Without money for tampons or pads, some St. Louis students miss school

Nearly two-thirds of female students surveyed at Jennings Senior High School said they didn't have enough money to buy tampons or pads during the school year. “We can’t allow this to be a reason for why our girls aren’t here and if it is, we need to remove that barrier," said Cryslynn Billingsley, the school's assistant principal.
Molly Snee
/
NPR
Nearly two-thirds of female students surveyed at Jennings Senior High School in north St. Louis County said they didn't have enough money to buy tampons or pads during the school year. “We can’t allow this to be a reason for why our girls aren’t here and if it is, we need to remove that barrier," said Cryslynn Billingsley, assistant principal.

Assistant principal Cryslynn Billingsley’s office at Jennings Senior High School is like a train station most days, with students constantly coming and going.

Most students at the north St. Louis County public school are from low-income families, and they often come to Billingsley when they need something they can’t afford — including tampons and pads.

More than half of female students surveyed at the school said they didn’t have enough money to buy period products, according to research from St. Louis University. Without access to tampons and pads, students are more likely to miss school. A bill in the Missouri legislature would require school districts to provide free period products, though similar efforts have stalled in previous years.

Though most research on the lack of access to period products focuses on other countries, this is also an issue “right down the street” in St. Louis, Billingsley said.

“It’s a common issue here that girls may not come to school because of their cycle,” she said. “We can’t allow this to be a reason for why our girls aren’t here and if it is, we need to remove that barrier.”

St. Louis University researchers anonymously surveyed more than 100 female students at Jennings Senior High School in February 2020 about their menstrual needs, including whether they had trouble accessing tampons and other products.

Nearly two-thirds said they hadn’t had enough money to purchase period products during the school year.

About 1 in 3 of the survey’s respondents said they had missed school because they didn’t have access to tampons or pads, often at least one day per month. Almost 70% of students said they relied on school employees for period products, including nurses and teachers.

There are no national policies that require schools to provide free period products to students, though more than a half-dozen states have laws mandating it, including Illinois, New York and California.

State Rep. Martha Stevens, D-Boone County, introduced legislation this session that would require school districts to “provide period products in the restrooms for all middle school, junior high, and high school buildings” at no cost to students. A previous Republican-led effort stalled in 2018.

Providing period products to students is a critical first step, said Anne Sebert Kuhlmann, SLU associate professor of behavioral science and health education. But she said school workers may also need to help guide students when it comes to managing their menstruation.

Most students surveyed at Jennings, she said, reported missing school at least one day per month for any reason related to their periods, including pain, cramping and hygiene issues.

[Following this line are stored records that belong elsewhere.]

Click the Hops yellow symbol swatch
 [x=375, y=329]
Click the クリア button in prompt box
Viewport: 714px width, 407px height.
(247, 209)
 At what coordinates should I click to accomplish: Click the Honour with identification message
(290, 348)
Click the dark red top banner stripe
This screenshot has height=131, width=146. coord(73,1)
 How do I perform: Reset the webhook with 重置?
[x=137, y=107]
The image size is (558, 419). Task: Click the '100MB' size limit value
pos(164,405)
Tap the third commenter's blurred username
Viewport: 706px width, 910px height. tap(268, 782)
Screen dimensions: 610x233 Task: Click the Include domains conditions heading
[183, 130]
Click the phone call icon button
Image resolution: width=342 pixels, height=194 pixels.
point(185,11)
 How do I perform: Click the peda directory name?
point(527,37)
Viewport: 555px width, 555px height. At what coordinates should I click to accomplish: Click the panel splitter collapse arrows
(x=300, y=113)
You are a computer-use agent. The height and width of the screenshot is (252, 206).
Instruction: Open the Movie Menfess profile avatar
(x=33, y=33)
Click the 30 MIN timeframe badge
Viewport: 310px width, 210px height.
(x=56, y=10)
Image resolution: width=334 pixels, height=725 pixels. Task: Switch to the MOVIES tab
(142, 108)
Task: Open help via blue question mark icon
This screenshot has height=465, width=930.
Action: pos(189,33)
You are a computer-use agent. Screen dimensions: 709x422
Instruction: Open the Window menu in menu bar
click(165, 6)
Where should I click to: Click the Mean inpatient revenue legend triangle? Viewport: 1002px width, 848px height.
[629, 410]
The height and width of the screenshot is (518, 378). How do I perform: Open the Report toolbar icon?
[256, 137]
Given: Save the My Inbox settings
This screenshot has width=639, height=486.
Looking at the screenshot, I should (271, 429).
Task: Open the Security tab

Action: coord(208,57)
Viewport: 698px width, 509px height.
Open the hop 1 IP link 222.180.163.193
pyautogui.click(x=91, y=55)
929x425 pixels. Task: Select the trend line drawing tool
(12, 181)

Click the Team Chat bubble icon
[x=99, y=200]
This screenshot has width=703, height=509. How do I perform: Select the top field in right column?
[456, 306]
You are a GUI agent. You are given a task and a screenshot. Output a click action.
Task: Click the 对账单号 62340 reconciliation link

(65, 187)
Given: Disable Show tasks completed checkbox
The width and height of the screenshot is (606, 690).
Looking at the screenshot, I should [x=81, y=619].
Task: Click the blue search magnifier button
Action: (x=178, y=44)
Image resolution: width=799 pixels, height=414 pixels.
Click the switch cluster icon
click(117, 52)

“We can't just throw products at this and expect to completely solve the problem,” said Sebert Kuhlmann, a co-author of the study. “It's about helping students learn to manage their periods so they can fully participate in life, not miss school, not miss work, not have to miss extracurricular activities.”

While menstruation carries a deep stigma, Billingsley said she’s seeing small signs of change among students.

“Now, it’s on the table, and we’re talking about it in this school,” she said. “The girls seem to be more open about it. They don’t have an issue coming to my office to say, ‘I need a pad’ or ‘I need some medicine because I’ve got cramps.’ Before, they would have just not come.”